#### JOBS
- A) From the market sizing text, reproduce the passage that begins at the words "- Bottom-up (demand-side): Build" and stops after the words "credible or absurd.".
- B) Answer these questions using the market sizing text:
(i) In what year did the Trinity nuclear test take place?
(ii) What does the bottom-up approach build from?
(iii) What does SAM stand for?
- C) In the market sizing text, list every factor that is multiplied together in the bottom-up example.

Overview
Market sizing in business draws on Fermi estimation, named after the physicist Enrico Fermi (1901–1954), famous for his ability to make accurate estimates from minimal data. Fermi demonstrated this most dramatically at the Trinity nuclear test in 1945, where he estimated the bomb's yield by dropping scraps of paper and observing their displacement — arriving at a figure within the right order of magnitude. He taught the approach explicitly, and it represents a general epistemological discipline: when you can't measure something directly, decompose it into components you can estimate.
In management consulting, market sizing appears in two contexts. The first is analytical: a client genuinely needs to know the size of a market to inform a strategic decision — whether to enter it, how to price within it, or how to allocate resources. The second is as a test of structured thinking: market sizing questions reveal how someone reasons under uncertainty, whether they can build a structured estimate from scratch, and whether they're comfortable committing to a directional answer when perfect data isn't available.
Two fundamental approaches:
- Top-down (supply-side): Start with a known aggregate figure and apply filters to arrive at the relevant segment. Example: US population → adults who drive → city drivers → city drivers who might use a parking app → realistic adoption rate → potential market.
- Bottom-up (demand-side): Build from individual unit economics and multiply up. Example: parking transactions per day in a city × average price × number of target cities × addressable fraction → potential market.
Both approaches should arrive at a similar order of magnitude. When they diverge significantly, one of them has an error — and finding that error is itself a productive analytical act.
When to Use It
Whenever a client is considering entering a new market, launching a new product, or evaluating an investment opportunity where reliable market data is unavailable, expensive, or simply doesn't exist yet. Also as a quick sanity check on claims: if a business plan projects capturing "10% of the market," a rapid sizing tells you whether that's $1M or $1B — which determines whether the claim is credible or absurd.
How It Works
- Clarify what you're estimating — total addressable market (TAM)? Serviceable addressable market (SAM)? Realistic near-term opportunity (SOM)? These are different numbers with different implications; establish which one matters for the decision.
- Choose an approach — top-down or bottom-up. Ideally both, as a cross-check.

#### STORED ROWS

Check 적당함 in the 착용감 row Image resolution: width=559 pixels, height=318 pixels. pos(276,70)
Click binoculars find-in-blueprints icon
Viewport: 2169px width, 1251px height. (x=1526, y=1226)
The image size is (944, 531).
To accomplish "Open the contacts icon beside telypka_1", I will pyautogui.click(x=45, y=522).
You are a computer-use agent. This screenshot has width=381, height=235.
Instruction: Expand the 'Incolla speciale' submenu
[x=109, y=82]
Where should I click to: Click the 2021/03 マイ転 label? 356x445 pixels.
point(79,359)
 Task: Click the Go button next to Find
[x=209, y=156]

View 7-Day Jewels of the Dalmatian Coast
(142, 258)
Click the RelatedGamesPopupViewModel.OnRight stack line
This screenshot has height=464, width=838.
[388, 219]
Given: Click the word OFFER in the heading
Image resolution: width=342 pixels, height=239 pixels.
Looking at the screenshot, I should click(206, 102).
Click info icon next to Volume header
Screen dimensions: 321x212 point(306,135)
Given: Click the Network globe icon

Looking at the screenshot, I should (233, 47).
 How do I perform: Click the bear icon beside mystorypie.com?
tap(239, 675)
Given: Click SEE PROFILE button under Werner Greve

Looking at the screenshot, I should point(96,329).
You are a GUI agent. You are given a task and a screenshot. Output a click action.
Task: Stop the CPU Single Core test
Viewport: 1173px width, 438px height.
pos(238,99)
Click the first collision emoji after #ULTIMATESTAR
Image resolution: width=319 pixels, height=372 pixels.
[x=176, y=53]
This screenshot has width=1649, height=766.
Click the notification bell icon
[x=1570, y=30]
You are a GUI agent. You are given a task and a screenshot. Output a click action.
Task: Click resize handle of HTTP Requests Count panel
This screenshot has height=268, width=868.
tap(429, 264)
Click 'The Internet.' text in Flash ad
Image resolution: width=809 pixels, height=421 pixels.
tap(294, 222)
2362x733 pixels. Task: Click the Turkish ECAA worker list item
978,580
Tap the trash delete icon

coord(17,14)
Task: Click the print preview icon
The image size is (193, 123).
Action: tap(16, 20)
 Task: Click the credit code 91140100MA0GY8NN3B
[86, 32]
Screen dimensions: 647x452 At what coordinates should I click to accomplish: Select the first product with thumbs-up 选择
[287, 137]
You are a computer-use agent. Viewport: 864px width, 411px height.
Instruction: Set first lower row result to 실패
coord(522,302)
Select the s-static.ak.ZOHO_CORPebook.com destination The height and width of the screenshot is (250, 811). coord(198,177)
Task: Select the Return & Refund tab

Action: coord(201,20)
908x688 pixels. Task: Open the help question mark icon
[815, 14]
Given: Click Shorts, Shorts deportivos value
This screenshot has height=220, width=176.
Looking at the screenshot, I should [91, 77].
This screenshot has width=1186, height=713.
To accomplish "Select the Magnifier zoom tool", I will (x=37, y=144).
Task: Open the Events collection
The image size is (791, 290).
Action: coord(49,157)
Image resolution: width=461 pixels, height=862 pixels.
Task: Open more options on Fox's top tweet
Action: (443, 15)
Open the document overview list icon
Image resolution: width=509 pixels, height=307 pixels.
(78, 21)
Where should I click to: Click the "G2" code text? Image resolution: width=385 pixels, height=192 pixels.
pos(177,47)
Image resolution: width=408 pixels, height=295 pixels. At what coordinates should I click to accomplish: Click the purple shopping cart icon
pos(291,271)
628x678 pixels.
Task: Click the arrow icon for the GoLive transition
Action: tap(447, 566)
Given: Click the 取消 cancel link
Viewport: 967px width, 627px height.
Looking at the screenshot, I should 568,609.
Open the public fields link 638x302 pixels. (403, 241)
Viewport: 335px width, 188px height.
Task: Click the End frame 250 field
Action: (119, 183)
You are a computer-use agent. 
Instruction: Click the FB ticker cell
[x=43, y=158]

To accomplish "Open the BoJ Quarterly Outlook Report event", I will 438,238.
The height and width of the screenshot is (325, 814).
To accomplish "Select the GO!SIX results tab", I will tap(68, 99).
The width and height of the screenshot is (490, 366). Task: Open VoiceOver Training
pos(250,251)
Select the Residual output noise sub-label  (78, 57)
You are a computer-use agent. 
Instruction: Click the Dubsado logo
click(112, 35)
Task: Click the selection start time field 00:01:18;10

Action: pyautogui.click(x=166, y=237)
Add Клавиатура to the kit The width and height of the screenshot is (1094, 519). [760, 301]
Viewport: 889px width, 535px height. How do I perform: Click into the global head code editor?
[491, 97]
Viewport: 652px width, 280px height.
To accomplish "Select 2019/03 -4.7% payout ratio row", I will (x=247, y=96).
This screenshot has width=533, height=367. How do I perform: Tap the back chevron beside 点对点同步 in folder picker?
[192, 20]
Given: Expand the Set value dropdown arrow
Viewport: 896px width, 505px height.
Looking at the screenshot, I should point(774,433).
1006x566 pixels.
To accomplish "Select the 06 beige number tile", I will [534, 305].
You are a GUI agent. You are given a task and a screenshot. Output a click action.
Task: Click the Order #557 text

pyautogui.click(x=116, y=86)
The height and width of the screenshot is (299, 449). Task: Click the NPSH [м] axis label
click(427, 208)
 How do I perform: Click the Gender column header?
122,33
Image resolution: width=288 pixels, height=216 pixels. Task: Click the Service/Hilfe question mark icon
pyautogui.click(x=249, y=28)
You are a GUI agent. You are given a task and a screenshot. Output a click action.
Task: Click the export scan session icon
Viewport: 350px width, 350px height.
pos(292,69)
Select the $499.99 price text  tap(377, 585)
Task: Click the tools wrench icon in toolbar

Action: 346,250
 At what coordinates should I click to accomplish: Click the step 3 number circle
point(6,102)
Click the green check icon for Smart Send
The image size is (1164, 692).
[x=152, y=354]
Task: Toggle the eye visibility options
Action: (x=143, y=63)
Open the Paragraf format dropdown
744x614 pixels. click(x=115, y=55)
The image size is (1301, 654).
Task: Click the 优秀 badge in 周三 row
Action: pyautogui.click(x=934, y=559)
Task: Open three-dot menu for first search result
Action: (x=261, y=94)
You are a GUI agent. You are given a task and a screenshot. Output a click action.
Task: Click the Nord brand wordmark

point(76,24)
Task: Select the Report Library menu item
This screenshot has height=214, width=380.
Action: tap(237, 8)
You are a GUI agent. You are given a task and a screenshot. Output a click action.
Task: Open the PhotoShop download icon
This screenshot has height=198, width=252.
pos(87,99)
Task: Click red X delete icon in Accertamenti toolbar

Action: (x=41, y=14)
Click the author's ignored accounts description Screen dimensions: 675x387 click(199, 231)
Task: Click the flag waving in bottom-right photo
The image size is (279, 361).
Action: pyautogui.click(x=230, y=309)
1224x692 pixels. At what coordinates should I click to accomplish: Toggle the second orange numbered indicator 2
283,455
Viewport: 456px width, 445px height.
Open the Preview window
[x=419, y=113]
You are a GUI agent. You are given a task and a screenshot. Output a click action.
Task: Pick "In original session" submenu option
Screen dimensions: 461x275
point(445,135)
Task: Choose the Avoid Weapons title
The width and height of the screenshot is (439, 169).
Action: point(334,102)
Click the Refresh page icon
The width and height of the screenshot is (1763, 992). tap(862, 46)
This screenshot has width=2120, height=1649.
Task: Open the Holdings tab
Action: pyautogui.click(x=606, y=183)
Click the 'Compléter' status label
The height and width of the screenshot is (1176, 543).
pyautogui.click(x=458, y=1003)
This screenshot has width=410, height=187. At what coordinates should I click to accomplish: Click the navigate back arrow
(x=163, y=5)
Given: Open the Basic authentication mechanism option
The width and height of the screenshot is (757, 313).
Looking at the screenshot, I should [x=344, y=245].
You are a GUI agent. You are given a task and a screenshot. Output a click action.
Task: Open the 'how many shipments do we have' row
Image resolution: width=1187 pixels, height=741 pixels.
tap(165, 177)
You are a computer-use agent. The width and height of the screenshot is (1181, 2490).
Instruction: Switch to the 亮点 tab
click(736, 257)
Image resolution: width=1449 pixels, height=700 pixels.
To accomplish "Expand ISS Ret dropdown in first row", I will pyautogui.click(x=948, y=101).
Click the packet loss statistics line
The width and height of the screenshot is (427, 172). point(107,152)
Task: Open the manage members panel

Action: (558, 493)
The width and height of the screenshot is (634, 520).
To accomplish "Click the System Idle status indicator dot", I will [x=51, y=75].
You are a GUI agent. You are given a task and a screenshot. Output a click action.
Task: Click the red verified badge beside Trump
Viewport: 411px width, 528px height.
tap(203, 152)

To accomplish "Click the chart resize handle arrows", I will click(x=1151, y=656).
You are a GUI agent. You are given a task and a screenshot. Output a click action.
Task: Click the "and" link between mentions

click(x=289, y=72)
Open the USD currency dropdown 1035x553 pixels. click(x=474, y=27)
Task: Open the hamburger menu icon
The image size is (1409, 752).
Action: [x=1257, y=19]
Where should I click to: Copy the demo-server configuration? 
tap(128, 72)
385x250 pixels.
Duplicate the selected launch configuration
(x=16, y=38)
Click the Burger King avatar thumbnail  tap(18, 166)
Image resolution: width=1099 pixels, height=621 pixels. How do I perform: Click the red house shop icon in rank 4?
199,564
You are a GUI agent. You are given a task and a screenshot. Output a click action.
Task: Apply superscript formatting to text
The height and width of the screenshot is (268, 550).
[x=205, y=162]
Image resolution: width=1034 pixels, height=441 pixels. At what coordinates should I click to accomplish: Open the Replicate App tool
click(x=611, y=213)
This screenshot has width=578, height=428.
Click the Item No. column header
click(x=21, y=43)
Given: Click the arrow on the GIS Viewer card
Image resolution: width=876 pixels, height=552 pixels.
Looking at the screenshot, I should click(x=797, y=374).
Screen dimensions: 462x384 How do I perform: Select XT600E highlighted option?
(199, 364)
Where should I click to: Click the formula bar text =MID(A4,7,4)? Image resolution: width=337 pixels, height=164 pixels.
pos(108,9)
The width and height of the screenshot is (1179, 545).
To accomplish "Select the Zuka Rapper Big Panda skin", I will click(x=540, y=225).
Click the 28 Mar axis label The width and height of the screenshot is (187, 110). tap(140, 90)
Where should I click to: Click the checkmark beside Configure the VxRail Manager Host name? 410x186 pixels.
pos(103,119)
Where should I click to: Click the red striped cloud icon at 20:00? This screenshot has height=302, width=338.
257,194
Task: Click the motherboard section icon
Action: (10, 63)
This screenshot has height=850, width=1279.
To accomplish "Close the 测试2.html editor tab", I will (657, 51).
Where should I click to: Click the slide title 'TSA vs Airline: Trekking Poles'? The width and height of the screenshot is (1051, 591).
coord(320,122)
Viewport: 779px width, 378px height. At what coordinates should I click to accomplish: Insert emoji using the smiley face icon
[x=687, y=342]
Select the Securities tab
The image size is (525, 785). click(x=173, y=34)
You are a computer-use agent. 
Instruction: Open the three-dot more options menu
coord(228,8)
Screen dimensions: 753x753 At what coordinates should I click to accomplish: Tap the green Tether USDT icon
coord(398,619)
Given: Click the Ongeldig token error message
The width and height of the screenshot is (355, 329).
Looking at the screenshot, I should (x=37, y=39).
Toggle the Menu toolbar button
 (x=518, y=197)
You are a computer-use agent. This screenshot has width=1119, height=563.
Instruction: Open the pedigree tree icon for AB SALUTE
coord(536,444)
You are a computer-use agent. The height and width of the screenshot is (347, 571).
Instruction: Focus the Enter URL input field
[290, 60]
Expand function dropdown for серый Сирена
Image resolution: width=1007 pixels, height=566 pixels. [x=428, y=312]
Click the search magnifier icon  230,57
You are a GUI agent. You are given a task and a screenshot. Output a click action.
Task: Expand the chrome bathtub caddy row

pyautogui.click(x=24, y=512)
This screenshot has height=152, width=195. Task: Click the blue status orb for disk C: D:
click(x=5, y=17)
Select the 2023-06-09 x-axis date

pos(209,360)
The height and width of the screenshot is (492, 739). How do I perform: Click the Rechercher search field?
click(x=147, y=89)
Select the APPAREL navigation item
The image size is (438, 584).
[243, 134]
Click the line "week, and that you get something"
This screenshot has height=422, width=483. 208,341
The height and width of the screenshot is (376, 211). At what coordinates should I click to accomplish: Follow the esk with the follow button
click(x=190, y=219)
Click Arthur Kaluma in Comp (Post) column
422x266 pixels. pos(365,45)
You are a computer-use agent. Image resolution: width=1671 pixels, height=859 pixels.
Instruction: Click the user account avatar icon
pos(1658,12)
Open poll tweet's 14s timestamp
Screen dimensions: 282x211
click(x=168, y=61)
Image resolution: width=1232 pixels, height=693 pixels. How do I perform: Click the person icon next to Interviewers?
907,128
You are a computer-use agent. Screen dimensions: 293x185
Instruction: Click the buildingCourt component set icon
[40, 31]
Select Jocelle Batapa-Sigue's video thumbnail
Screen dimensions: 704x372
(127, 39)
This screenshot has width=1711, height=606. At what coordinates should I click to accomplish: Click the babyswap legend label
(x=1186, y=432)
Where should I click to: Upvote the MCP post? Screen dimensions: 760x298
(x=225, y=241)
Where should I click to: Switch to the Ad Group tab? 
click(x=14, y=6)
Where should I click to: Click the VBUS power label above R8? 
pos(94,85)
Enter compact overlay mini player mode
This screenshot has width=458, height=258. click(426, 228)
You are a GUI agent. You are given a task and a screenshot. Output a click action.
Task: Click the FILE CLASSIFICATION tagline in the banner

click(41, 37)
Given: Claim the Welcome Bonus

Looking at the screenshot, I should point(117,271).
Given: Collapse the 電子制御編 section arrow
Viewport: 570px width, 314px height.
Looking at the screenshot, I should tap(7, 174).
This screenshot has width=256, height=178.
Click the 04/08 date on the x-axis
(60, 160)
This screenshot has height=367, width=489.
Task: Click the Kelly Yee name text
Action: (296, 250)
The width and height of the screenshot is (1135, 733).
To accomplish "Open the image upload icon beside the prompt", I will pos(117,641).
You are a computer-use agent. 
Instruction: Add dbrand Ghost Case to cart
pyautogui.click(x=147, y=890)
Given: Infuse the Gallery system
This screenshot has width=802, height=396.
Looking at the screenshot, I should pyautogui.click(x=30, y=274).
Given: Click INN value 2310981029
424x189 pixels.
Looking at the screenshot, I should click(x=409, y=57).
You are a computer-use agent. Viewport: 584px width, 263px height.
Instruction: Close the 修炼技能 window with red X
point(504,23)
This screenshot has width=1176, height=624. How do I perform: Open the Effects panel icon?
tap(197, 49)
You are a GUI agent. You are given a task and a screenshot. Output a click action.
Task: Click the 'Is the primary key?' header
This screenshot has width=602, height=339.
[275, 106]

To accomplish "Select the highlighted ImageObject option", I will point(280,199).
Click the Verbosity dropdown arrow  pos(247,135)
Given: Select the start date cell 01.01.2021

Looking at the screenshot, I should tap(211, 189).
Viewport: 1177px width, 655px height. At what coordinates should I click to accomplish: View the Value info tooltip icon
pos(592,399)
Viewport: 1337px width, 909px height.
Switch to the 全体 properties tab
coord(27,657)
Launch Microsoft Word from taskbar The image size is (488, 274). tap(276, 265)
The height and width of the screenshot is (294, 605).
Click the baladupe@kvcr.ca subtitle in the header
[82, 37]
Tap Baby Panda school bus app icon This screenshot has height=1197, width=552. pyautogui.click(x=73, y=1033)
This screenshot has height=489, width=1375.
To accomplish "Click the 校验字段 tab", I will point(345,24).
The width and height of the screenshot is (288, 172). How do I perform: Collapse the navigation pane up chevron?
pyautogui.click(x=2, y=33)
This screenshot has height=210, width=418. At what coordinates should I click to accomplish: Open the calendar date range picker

#### ANSWERS FOR THE TASKS
- A)
- Bottom-up (demand-side): Build from individual unit economics and multiply up. Example: parking transactions per day in a city × average price × number of target cities × addressable fraction → potential market.
Both approaches should arrive at a similar order of magnitude. When they diverge significantly, one of them has an error — and finding that error is itself a productive analytical act.
When to Use It
Whenever a client is considering entering a new market, launching a new product, or evaluating an investment opportunity where reliable market data is unavailable, expensive, or simply doesn't exist yet. Also as a quick sanity check on claims: if a business plan projects capturing "10% of the market," a rapid sizing tells you whether that's $1M or $1B — which determines whether the claim is credible or absurd.

- B)
(i) 1945
(ii) Individual unit economics
(iii) Serviceable addressable market

- C)
- Parking transactions per day in a city
- Average price
- Number of target cities
- Addressable fraction